Kur’an-ı Kerim’in herkesin istidadına ve seviyesine göre bir üslubu kullanması, muhatabına karşı ne kadar merhametli ve şefkatli olduğunu gösterdiği gibi, aynı zamanda tekrar metodunu kullanarak ne kadar mucizevî bir hatip ve mübelliğ olduğunu gösteriyor. İnce ve anlaşılması zor meseleler yerine, zahir ve herkesçe anlaşılabilecek meseleleri ders vermesi, pedagojik açıdan ne kadar kıymetli bir kitap olduğunu gösteriyor.
Bütün bu tenezzülün arkasında Allah’ın Rububiyet sıfatı hükmediyor. Zira insanları tedbir ve terbiye etmek için onların anlayacağı dilden ve seviyeden hitap etmek gerekiyor. Yoksa insanlar üstünde terbiyede bulunmak mümkün olmaz.
Taarrüf-ü Rabbânî: Allah kâinattaki nihayetsiz hikmet tecellileri ile kendini bize tanıttırmak istediği gibi, nihayetsiz ikram ve nimetleri ile de bize kendini sevdirmek istiyor. Allah’ın bu tanıtmak ve sevdirmek istemesine mukabil, insanların da buna marifet ve muhabbet ile mukabelede bulunmaları gerekir. Bu tanımak ve sevmek karşılığını en mükemmel ve en kâmil bir şekilde icra edenler; başta Habib-i Kibriya Efendimiz (asm.) olmak üzere, diğer bütün peygamberler, mürşidler, müceddidler ve şuurlu mü’minlerdir.
Mukabele-i Rahmânî - hâlıkıyetin şe’nidir: Eski tabir ile Rahman; ism-i has tecell-i ammdır.
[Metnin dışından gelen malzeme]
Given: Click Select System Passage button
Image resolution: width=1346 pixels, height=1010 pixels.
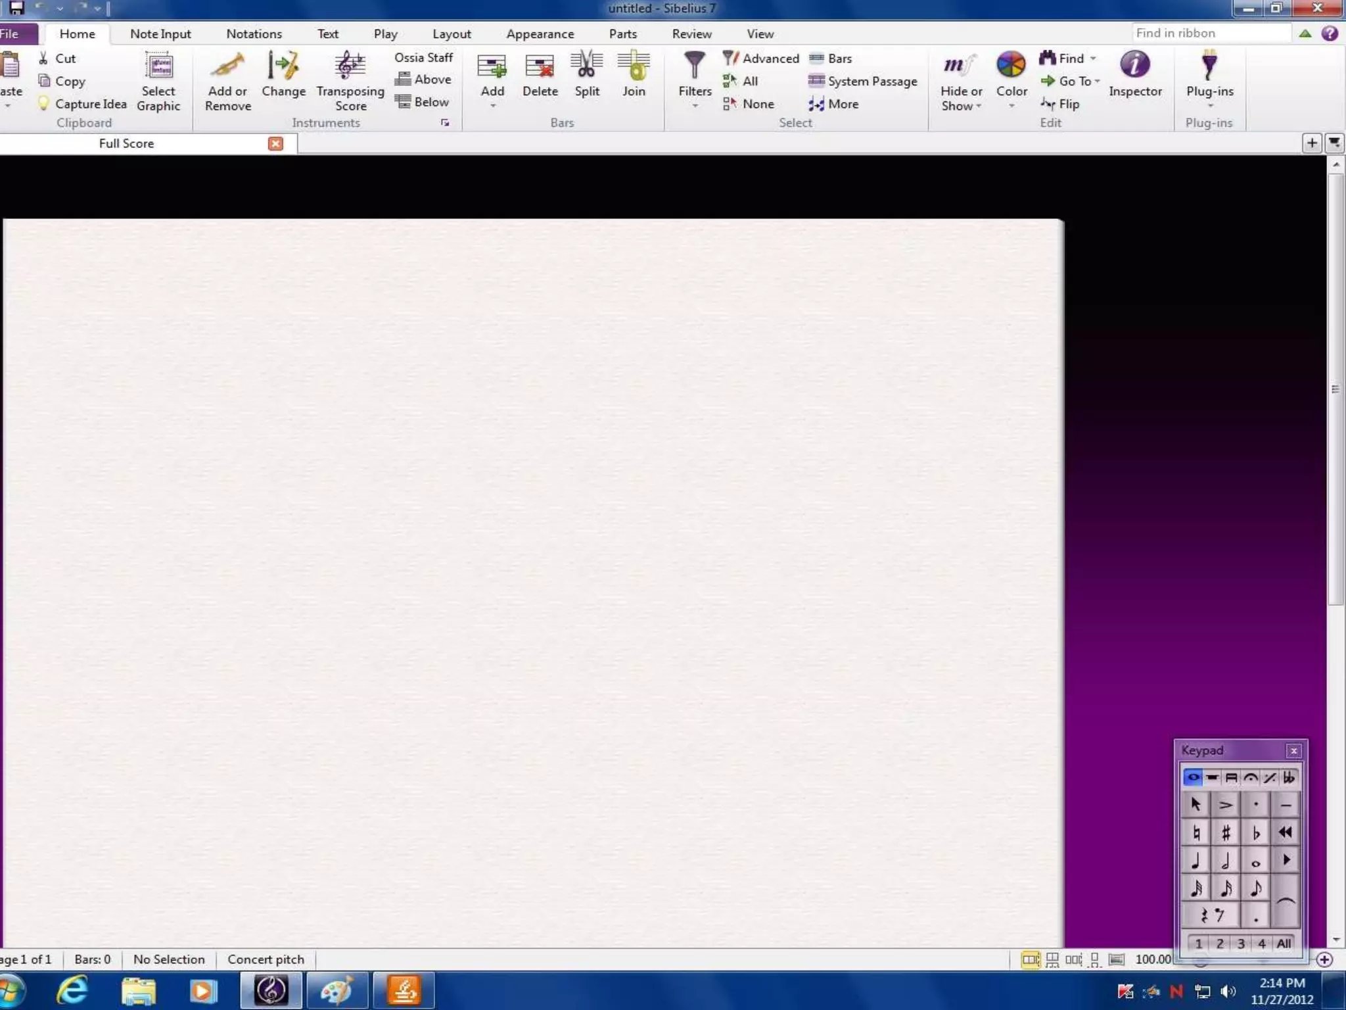Looking at the screenshot, I should tap(862, 81).
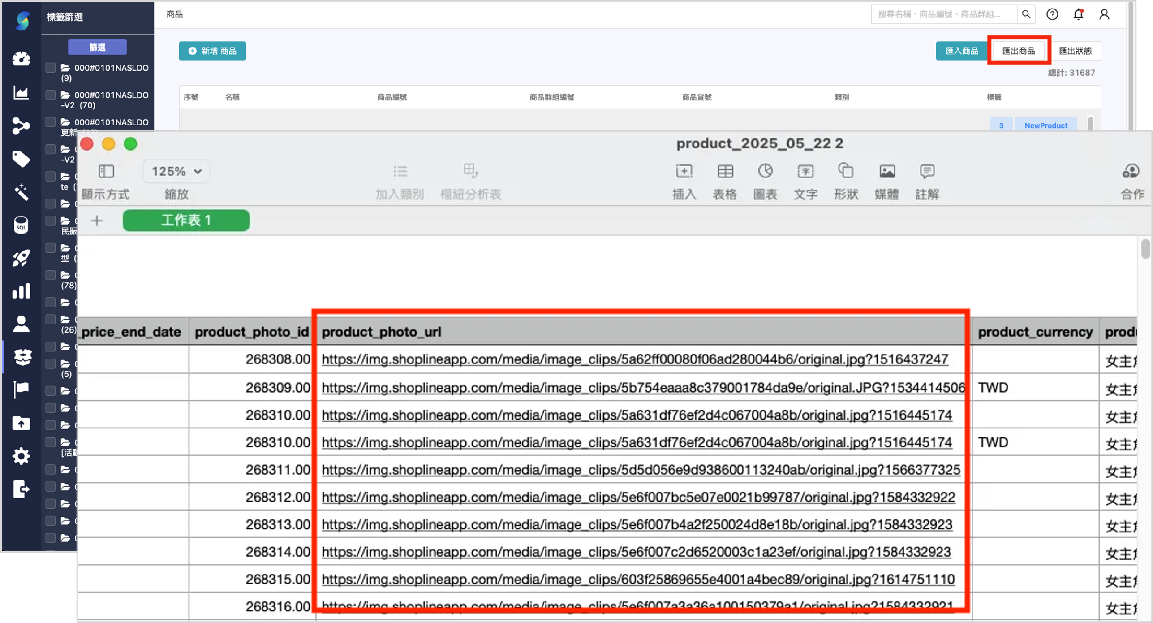Viewport: 1153px width, 623px height.
Task: Expand the user account menu icon
Action: pos(1104,14)
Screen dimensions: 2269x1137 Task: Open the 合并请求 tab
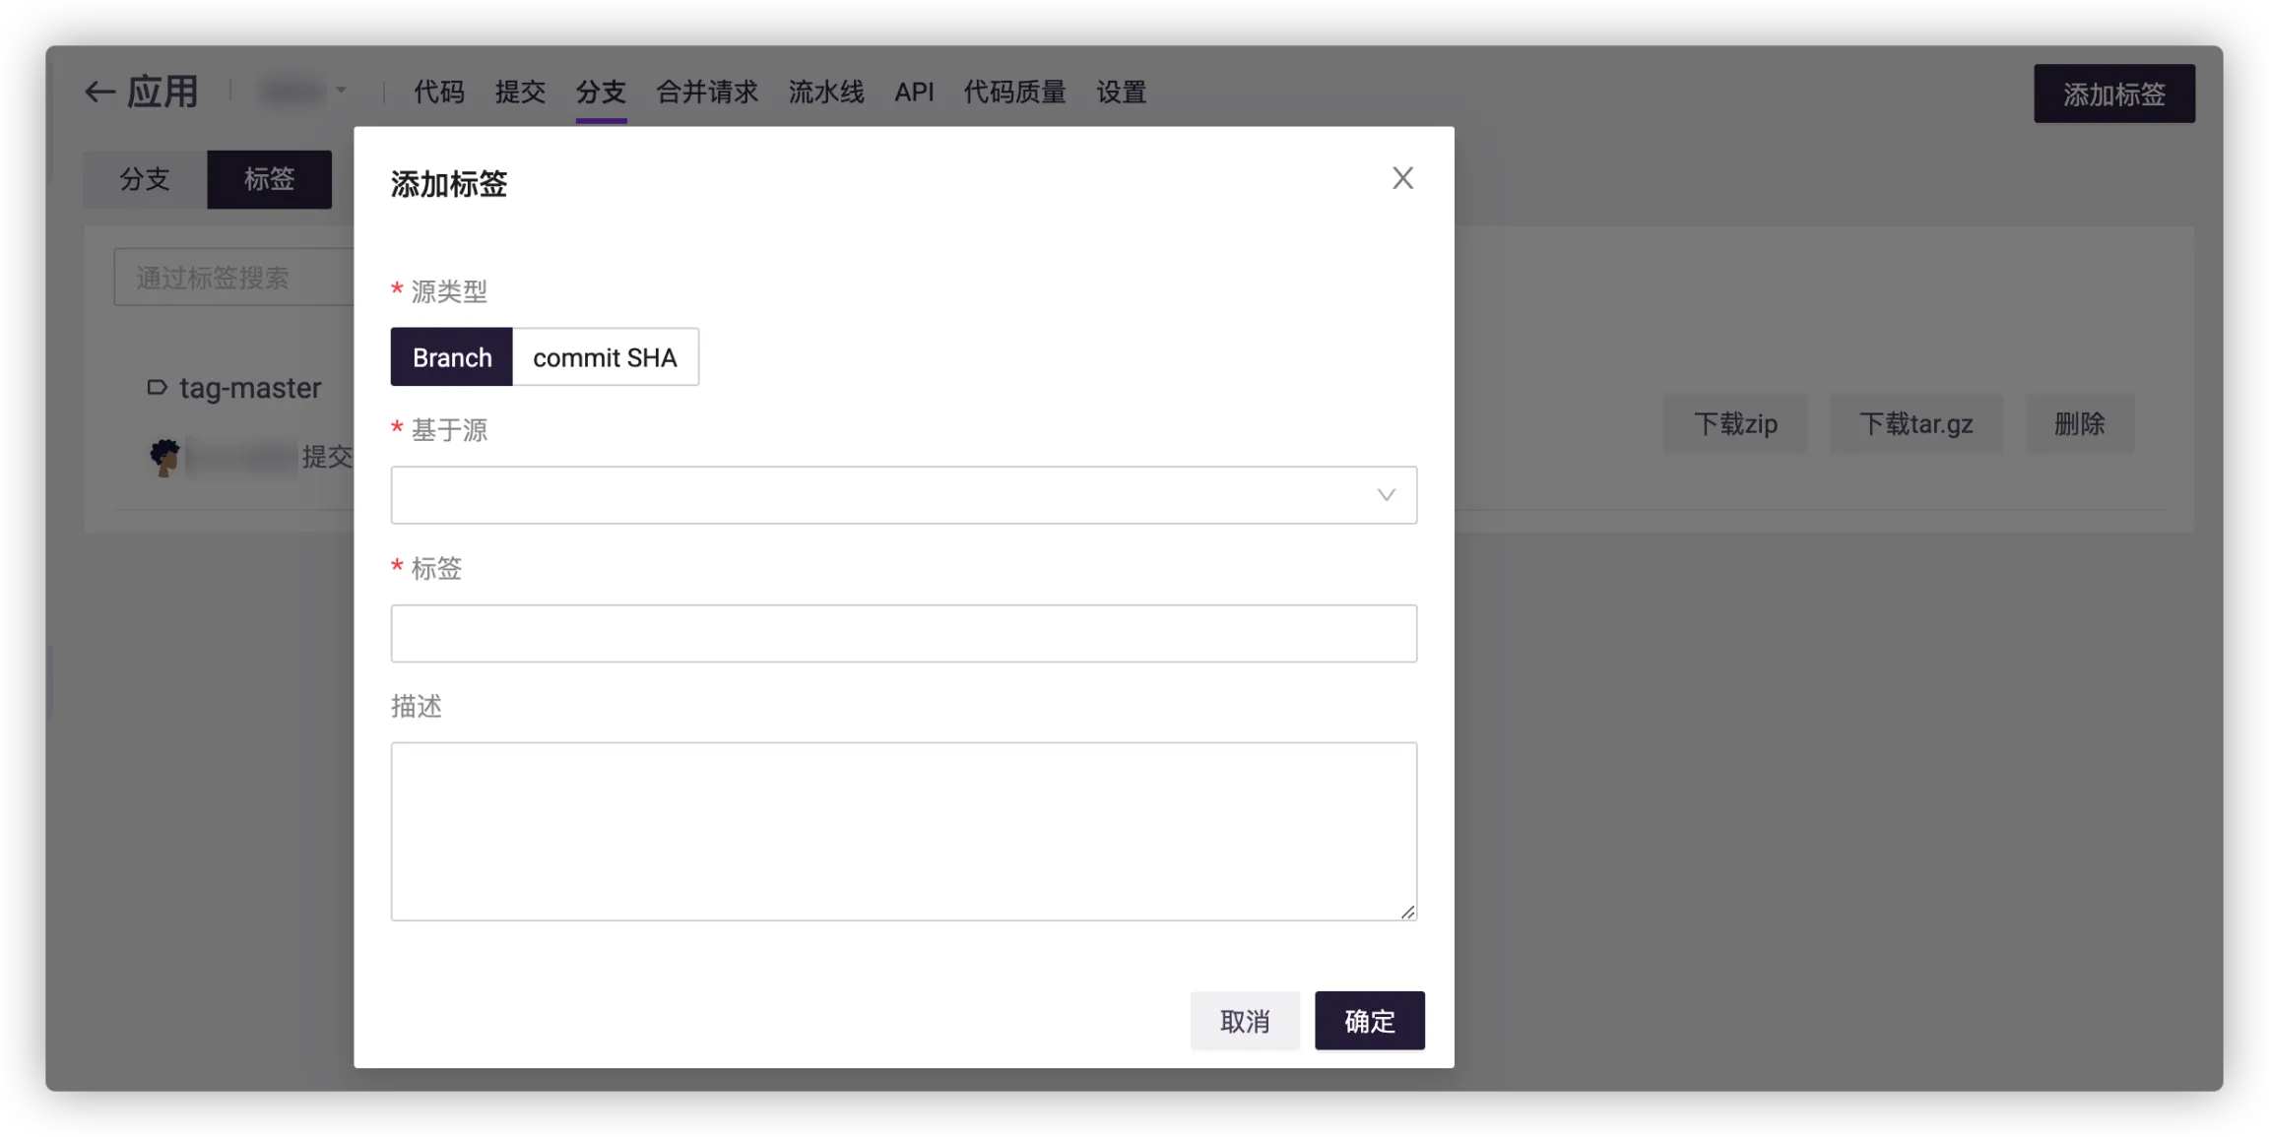(x=707, y=93)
Yani Rahman isim olarak Allah’ın hususî bir ismidir, bu yüzden başkalara müstakillen verilmesi caiz değildir, ama tecelli noktasından bütün mahlûkatı içine alır. Mü’min-kâfir, zalim-mazlum, müttaki-fasık, canlı-cansız tefrik ve temyiz yapmaksızın bütün mahlûkata şefkati ile tecelli eder. Rahman ismi, ahiret hayatından ziyade, dünya hayatına bakar. Yani Rahman ismi dünya hayatında galiben tecelli eder. Rahman isminin büyük nimetlere bakması, ayırım yapmaksızın her şey üstünde tecelli etmesinden dolayıdır. Allah’ın ayırım yapmadan bütün mahlûkatına şefkatte ve mukabelede bulunmasının arka cephesinde Halık isminin şuunatı vardır. Yani Cenab-ı Hak Rahman ve Halık isminin muktezası olarak hayatın hakkı olan kâfirin de rızkını verir.
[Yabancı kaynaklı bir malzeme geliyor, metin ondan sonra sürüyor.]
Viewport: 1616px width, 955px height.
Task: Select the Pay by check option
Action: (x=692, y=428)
Mükâleme- iSübhânî - ihatalı ve sermedî bir surette: Allah’ın mahlûkatı ile konuşmasına ilham denir. Bu ilhamın makam ve mertebeleri çoktur. İlhamın en âzamî makam ve mertebesi peygamberlerle olan konuşmasını ifade eden vahiydir. Sonra velilerin kalbine gelen safi ilham, sonra hayvanat ve cemadat âlemi ile olan konuşmaları gelir. Yani Allah’ın konuşmadığı mahlûk yoktur, denilse mübalağa olmaz.
Allah’ın kelamında ve hitabında hususiyet ve umumiyet noktasında çok makam ve mertebeler vardır. Allah’ın cansız varlıklardan tut ta insanlara kadar her taife ile bir mükâlemesi vardır. Ama bu konuşmaların derece ve mertebeleri muhteliftir; kimisi hususî, kimisi umumî, kimisi bir ismin gölgesinde, kimisi birçok ismin gölgesinde Allah’ın kelamına mazhar oluyor. İşte bu muhtelif konuşmalar içinde en küllisi ve bütün isimlerin azamî tecellisi olan Kur'an-ı Mu’ciz-ül Beyan'dır.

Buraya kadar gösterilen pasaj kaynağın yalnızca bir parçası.